→ PROBLEM DETAILS
Skip the pictures. Transcribe exactly the lines from the line containing "The height and" to the end of the listing.

● ● ● ● ● ● ●

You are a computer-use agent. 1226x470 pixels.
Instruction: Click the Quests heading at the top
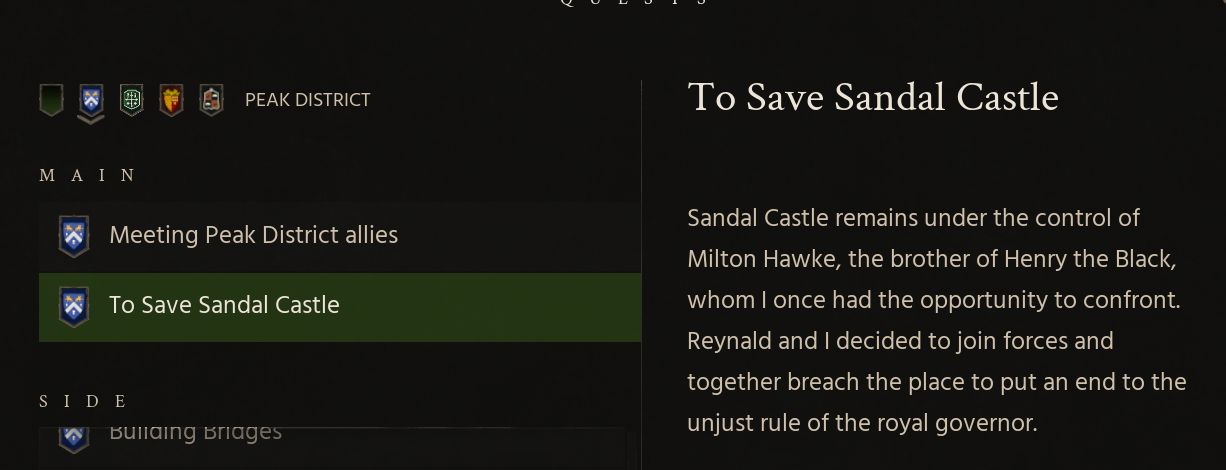click(x=634, y=3)
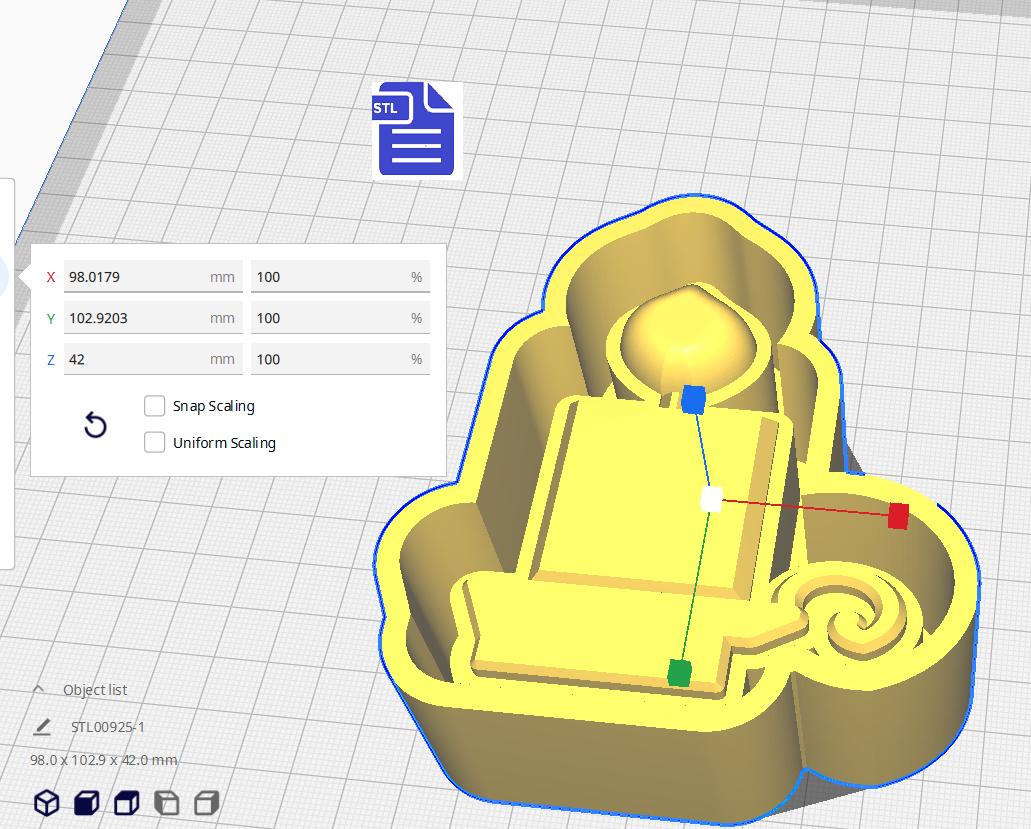Select the second solid cube view icon
Viewport: 1031px width, 829px height.
click(x=85, y=801)
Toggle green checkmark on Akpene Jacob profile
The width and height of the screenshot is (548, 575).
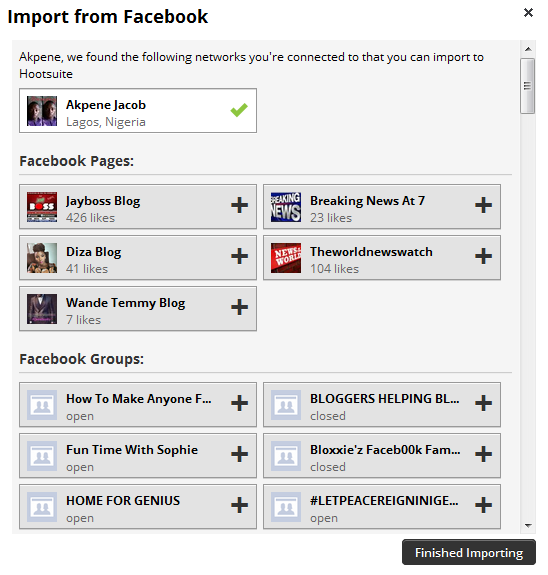coord(239,110)
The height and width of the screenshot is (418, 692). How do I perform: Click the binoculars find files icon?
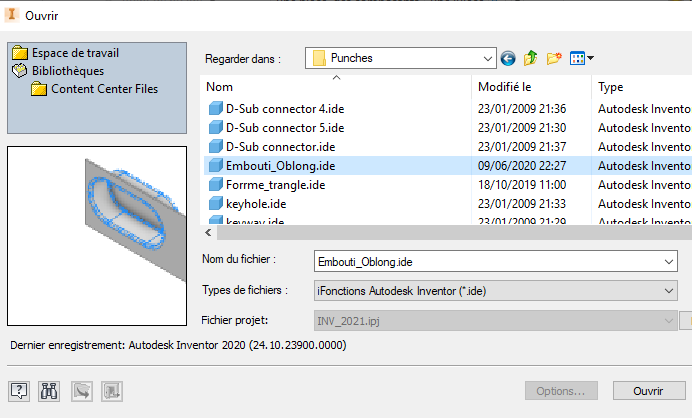click(49, 390)
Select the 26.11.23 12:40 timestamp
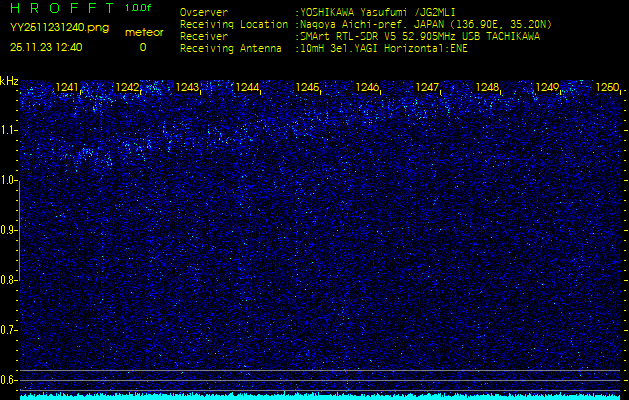Screen dimensions: 629x400 click(46, 47)
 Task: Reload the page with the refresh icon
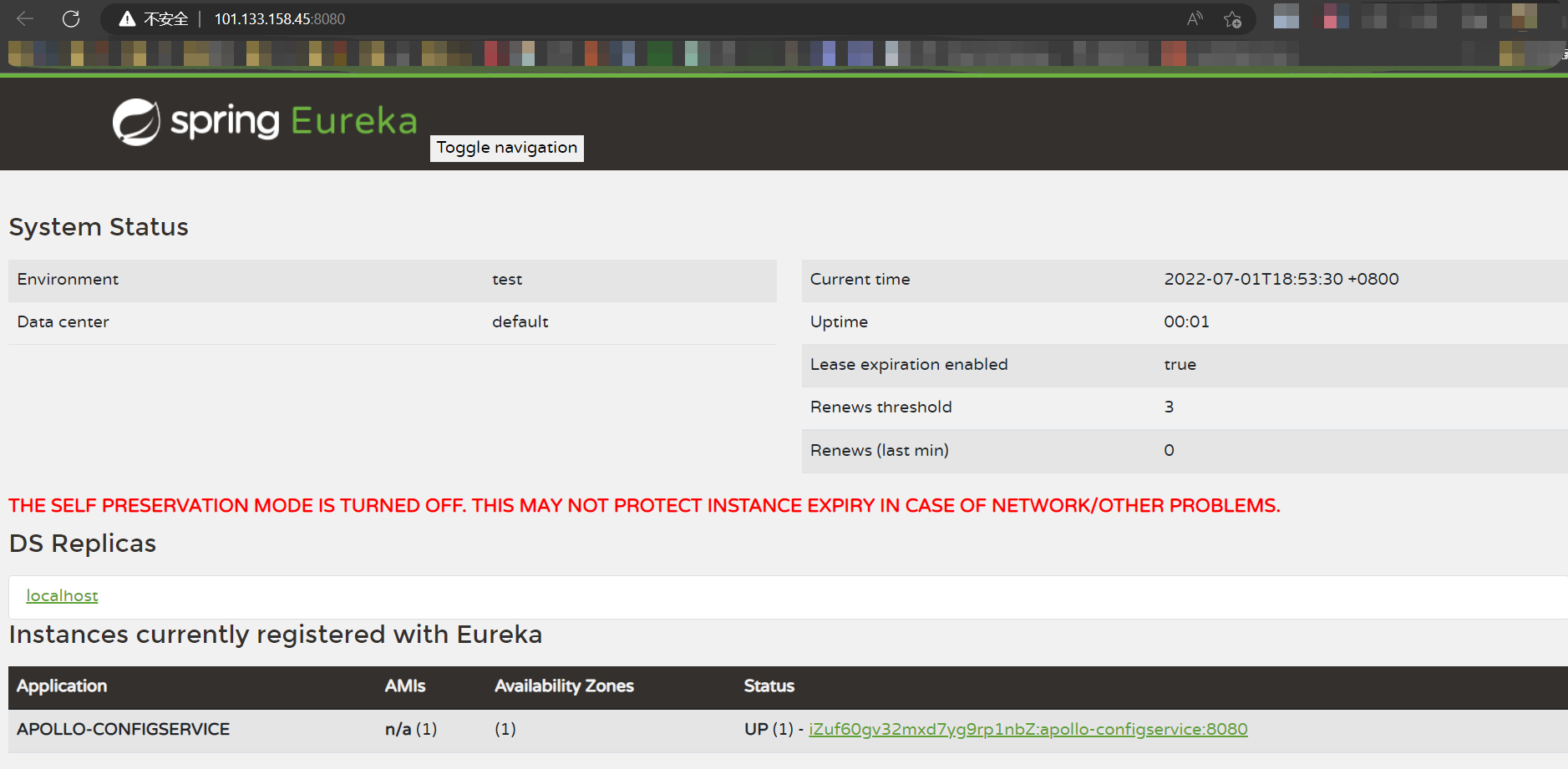point(71,18)
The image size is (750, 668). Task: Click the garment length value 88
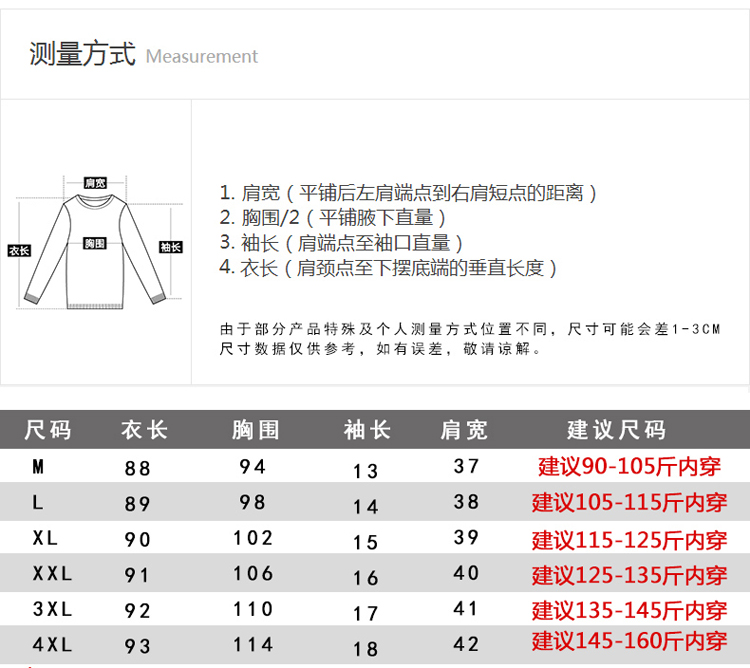click(x=138, y=467)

● ● ● ● ● ● ●

→ RESPONSE TO THIS EXERCISE
The height and width of the screenshot is (418, 692). How do I perform: Click the binoculars find files icon?
click(49, 390)
Select the 26.11.23 12:40 timestamp
Screen dimensions: 629x400 click(46, 47)
 Task: Reload the page with the refresh icon
point(71,18)
The image size is (750, 668). Task: Click the garment length value 88
click(x=138, y=467)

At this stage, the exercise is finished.